= Entropic vector =

The entropic vector or entropic function is a concept arising in information theory. It represents the possible values of Shannon's information entropy that subsets of one set of random variables may take. Understanding which vectors are entropic is a way to represent all possible inequalities between entropies of various subsets.

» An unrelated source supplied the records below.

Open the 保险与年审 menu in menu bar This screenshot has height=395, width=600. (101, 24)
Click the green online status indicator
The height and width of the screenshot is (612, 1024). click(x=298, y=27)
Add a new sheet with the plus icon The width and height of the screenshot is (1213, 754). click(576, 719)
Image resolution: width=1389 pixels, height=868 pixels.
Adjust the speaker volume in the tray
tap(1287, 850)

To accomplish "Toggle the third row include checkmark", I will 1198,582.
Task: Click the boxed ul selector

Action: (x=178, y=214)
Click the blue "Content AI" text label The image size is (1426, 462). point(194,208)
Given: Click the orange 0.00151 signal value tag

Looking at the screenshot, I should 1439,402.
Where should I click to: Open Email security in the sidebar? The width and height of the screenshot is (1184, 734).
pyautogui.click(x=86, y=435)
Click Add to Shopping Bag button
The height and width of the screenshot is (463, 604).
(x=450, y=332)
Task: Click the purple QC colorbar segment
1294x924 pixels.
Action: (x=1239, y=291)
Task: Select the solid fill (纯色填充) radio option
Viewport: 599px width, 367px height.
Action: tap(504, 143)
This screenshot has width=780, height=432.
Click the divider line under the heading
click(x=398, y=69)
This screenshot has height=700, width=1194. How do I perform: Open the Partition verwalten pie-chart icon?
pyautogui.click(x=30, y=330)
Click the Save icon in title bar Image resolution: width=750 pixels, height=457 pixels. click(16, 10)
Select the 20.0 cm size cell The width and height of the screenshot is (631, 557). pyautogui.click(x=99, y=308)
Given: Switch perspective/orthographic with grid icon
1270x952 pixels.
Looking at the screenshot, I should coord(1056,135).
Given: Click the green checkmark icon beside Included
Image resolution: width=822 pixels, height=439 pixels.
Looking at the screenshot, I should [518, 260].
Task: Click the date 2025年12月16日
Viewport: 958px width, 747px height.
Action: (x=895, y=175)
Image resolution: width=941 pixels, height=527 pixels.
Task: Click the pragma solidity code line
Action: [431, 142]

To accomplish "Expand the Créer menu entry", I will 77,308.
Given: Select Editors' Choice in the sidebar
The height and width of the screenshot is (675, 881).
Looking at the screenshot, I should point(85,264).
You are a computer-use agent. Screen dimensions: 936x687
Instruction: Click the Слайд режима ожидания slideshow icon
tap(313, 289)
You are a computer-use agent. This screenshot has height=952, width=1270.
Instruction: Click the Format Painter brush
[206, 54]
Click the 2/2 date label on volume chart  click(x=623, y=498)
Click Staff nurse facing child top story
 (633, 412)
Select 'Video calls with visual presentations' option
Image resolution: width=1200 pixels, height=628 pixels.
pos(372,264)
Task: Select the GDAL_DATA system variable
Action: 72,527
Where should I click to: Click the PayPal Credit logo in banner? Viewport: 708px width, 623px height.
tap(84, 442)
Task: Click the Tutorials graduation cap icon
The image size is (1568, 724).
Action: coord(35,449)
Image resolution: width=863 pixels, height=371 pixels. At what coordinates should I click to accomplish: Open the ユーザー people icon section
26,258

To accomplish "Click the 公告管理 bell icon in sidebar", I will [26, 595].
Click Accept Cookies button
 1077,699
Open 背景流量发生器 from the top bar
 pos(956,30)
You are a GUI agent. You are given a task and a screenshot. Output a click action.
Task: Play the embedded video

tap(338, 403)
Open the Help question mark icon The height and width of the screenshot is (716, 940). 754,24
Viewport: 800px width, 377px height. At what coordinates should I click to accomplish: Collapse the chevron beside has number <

For example, for any two random variables $X_1,X_2$, their joint entropy (the entropy of the random variable representing the pair $X_1,X_2$) is at most the sum of the entropies of $X_1$ and of $X_2$:

$H(X_1,X_2) \leq H(X_1) + H(X_2)$

Other information-theoretic measures such as conditional information, mutual information, or total correlation can be expressed in terms of joint entropy and are thus related by the corresponding inequalities.
Many inequalities satisfied by entropic vectors can be derived as linear combinations of a few basic ones, called Shannon-type inequalities.
However, it has been proven that already for $n=4$ variables, no finite set of linear inequalities is sufficient to characterize all entropic vectors.

==Definition==
Shannon's information entropy of a random variable $X$ is denoted $H(X)$.
For a tuple of random variables $X_1,X_2,\ldots,X_n$, we denote the joint entropy of a subset $X_{i_1},X_{i_2},\dots,X_{i_k}$ as $H(X_{i_1},X_{i_2},\dots,X_{i_k})$, or more concisely as $H(X_I)$, where $I=\{i_1,i_2,\dots,i_k\}$.
Here $X_I$ can be understood as the random variable representing the tuple $(X_{i_1},X_{i_2},\dots,X_{i_k})$.
For the empty subset $I=\emptyset$, $X_I$ denotes a deterministic variable with entropy 0.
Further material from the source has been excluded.